OXYGEN WEANED: They turn down her high-flow nasal cannula from 6 to 4 litres across the day, testing each setting for several hours to see how she tolerates each one. Her respirations remain steady and un-labored, her heart rate is calm, and her saturation levels are 100%. It’s working well; her lungs can handle the changes as the oxygen support is decreased. At one point, she’s required to use “regular flow” cannula support during a procedure off the floor, and tolerates it well, although she complains about the change from moist to dry oxygen.


PAIN UNDER CONTROL, NARCOTICS SWITCH IN PROGRESS: Her pain management has settled down again, as the team regulates the dosage of Methadone (replacing Dilaudid). This drug will be used to help her slowly step down her reliance on narcotics, once baseline pain isn’t an issue (pain is currently a problem in her mobility, since the surgical sites are sore, so now she truly needs the pain medication). The Methadone tends to make her sleepy, though, so she’s not moving around as much as she was yesterday. ** sigh **


ENOUGH ACCESS: We must address the need for more access to her circulatory system via veins. She’s blown one peripheral IV and the PICC line. 


Today she goes down to radiology, and undergoes the “re-threading” of her PICC line. They use the exisiting catheter to thread a new wire up through her veins toward her heart. Due to the narrowed, scarred blood vessels, they cannot guide it all the way to her heart, but they provide access way up her arm into her chest.
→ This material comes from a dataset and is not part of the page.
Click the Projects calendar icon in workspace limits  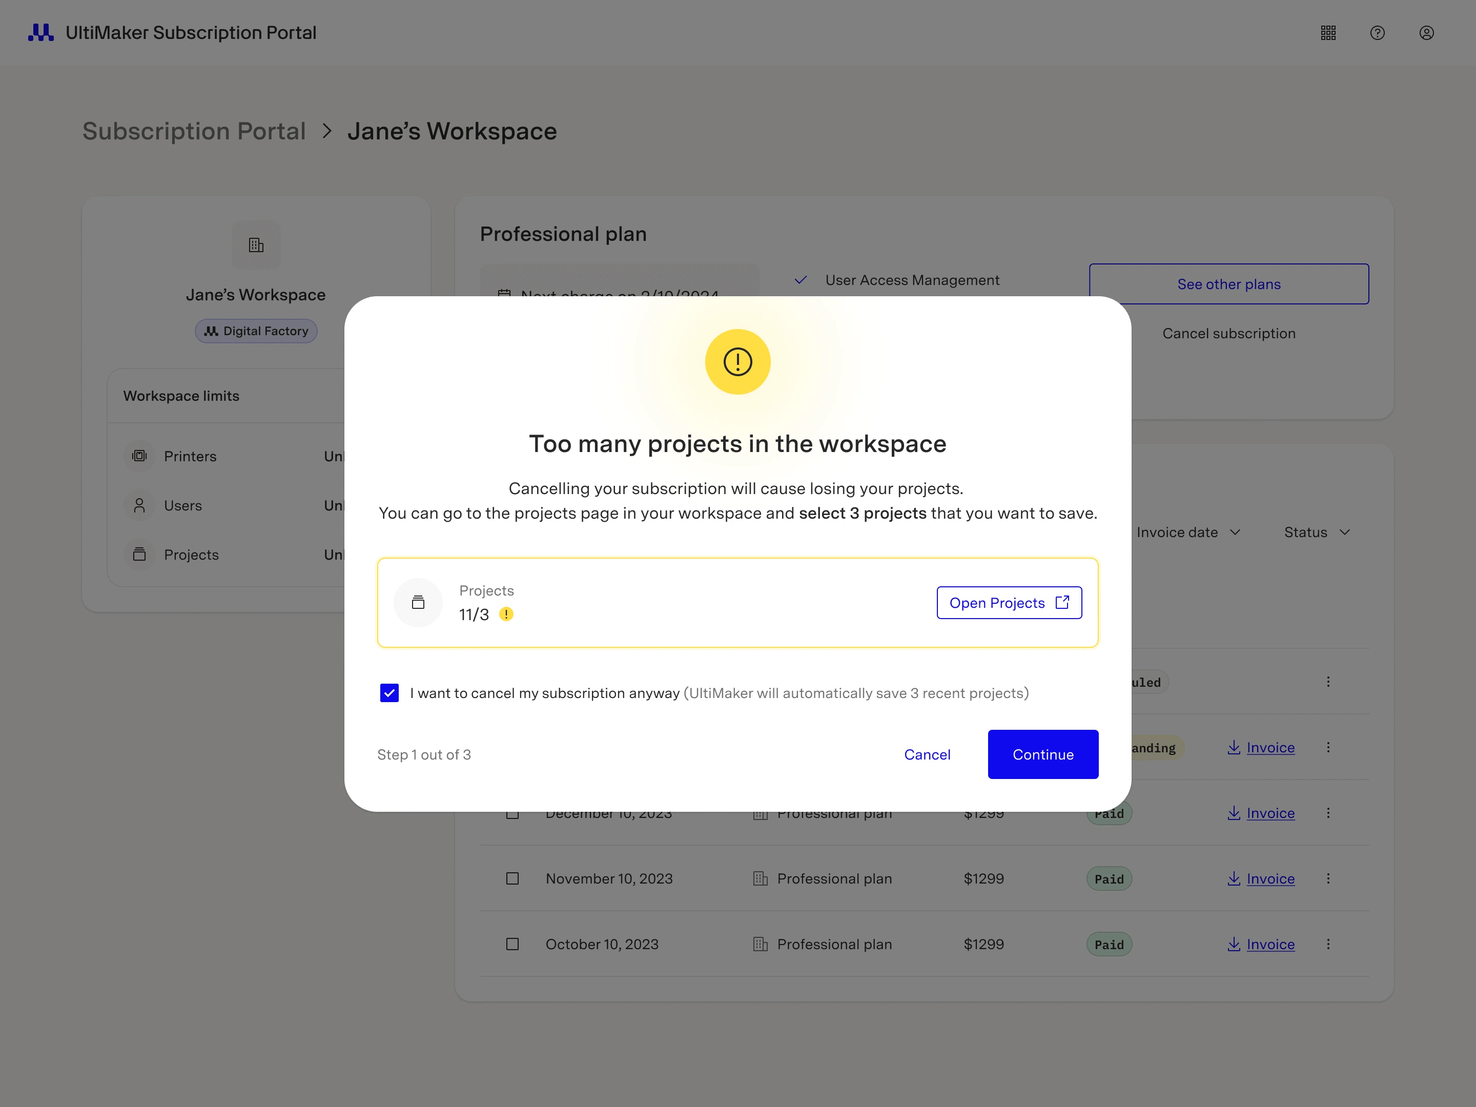pos(138,555)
It’s called a “long line.” Then they replace the catheter with a new one. 


The process could be painless...but it’s not. It’s quite painful for Jessie, and she’s awake, and aside from the baseline analgesic medication she’s already receiving, they don’t actually address the localized pain. Ow-ow-ow. At least they allow mommy to stay in the room, gowned and hatted and masked for sterility. Jessie squeezes mommy’s finger and yells “OW!” a lot. 


She ends the procedure with a new non-centralized PICC and the respect of everyone in the room for enduring the process. And we get to see “moving x-rays” of her arms, ribs, lung and the catheter itself, as an added bonus.
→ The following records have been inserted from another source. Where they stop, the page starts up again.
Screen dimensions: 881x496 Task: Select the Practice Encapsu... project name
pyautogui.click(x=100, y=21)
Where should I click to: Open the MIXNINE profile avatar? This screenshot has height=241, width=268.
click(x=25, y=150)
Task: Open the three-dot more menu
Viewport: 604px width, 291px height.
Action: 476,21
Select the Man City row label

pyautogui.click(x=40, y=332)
IN and OUT: Jessie needs to get in and out of bed a few times to use the commode. As we’ve mentioned, this is a big deal. Lots of catheters, lines, tubes and wires to move along with her, to get her in and out of the bed. We can manage it with 2 adults to help, but 3 is better. At least she’s starting to carry some of her own weight, and lean on someone else, as we move her in and out of the bed...that’s a sign of returning stamina. :-) 


SARAH and DADDY: School. Office. Two worlds inside two words. 


Daddy’s is a world of architectural design, which is really about communication and relationships with people, a lot of the time. He spends his days working with individuals, families, businesses and schools. With leaders and teachers and staff members. With students. With many of the constituents who may use a building. Getting to know them. Problem-solving. Thinking creatively. Meeting their needs. And making the world a nice place to be, through his designs. :-)


Sarah’s schoolday is followed by her extracurricular one. Dance class. Ballet shoes. Pointe. Modern. Girls in motion. Young women, really. Choreographing their own dances. Learning to express themselves creatively with their bodies. Surprising their dance teacher with their choices, their maturity, their sophisticated approach to the music and the mood. All the years of working together are starting to blossom in this class. :-)


At home again, daddy and Sarah have another family night together. The Senechal family drops off a meal. The community’s help, with the coordination of Charlotte Marsh, to provide a regular schedule of meals, is quite significant. 


Literally, you sustain us. And we thank you.